The Daily Caller

The Daily Caller

              Tricia Burke walks over debris which washed up onto her property in the wake of superstorm Sandy, Thursday, Nov. 1, 2012, in Brick, N.J. Three days after Sandy slammed the mid-Atlantic and the Northeast, New York and New Jersey struggled to get back on their feet, the U.S. death toll climbed to more than 80, and more than 4.6 million homes and businesses were still without power. (AP Photo/Julio Cortez)

Candidate pulls ad comparing opponent’s record to Hurricane Sandy

A radio ad comparing a Republican congressman’s record to Hurricane Sandy’s path of destruction has been pulled off the air.

Roll Call reported that Shelley Adler, a Democrat challenging Rep. Jon Runyan of New Jersey for his seat, has taken the ad off the air in the wake of the storm, which has left many New Jersey residents without power or water — and many without homes at all.

“They’re calling it Frankesntorm: a nor’easter inside of a hurricane,” says a narrator. “In New Jersey, we’ve seen acts of nature do real damage. We’re also seeing our own member of congress doing lasting damage in Washington. Jon Runyan has been in congress only two short years, and already he’s voted over and over again against New Jersey workers and families.”

The ad goes on to criticize Runyan for specific aspects of his record.

“Shelley Adler for Congress,” concludes the ad. “In the storms of Washington, she’ll fight for us.”

In a statement, Runyan campaign manager Kristin Antonello called the ad “ridiculous and insulting” and said that the Adler campaign should take it down and “publicly apologize” to people in the district, “many of whom have been devastated by Hurricane Sandy.”

“Shelley Adler’s campaign has been dishonest and nasty from the start, but she should be embarrassed by her decision to ever run this radio ad,” Antonello said. “It really brings her judgment into question.”

The Adler campaign said Runyan was attacking the ad to distract voters.

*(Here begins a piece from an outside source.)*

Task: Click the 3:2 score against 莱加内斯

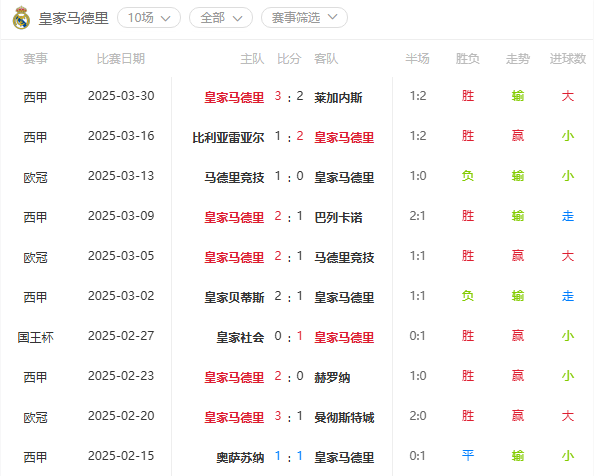Action: (x=289, y=97)
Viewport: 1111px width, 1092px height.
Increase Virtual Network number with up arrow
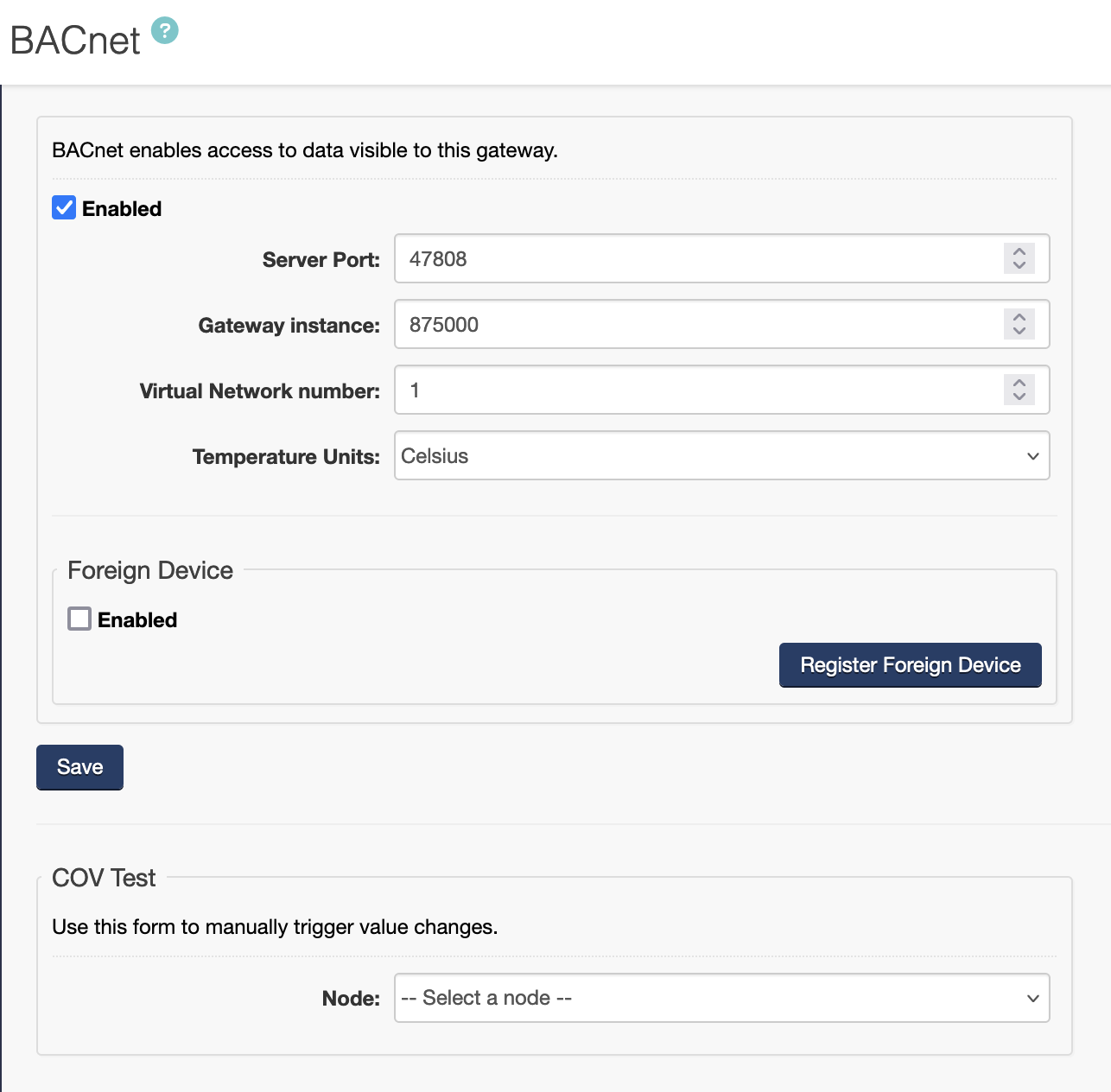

“What Congressman Runyan is trying to do is to divert attention from his record on disaster relief,” said Adler spokesman Michael Muller in a statement to Roll Call. “In the guise of calling attention to an ad, which in no way denigrates or minimizes the storm that was impending at the time it was released, he is trying to proactively turn his back on inspection of his record as it relates to disaster relief.”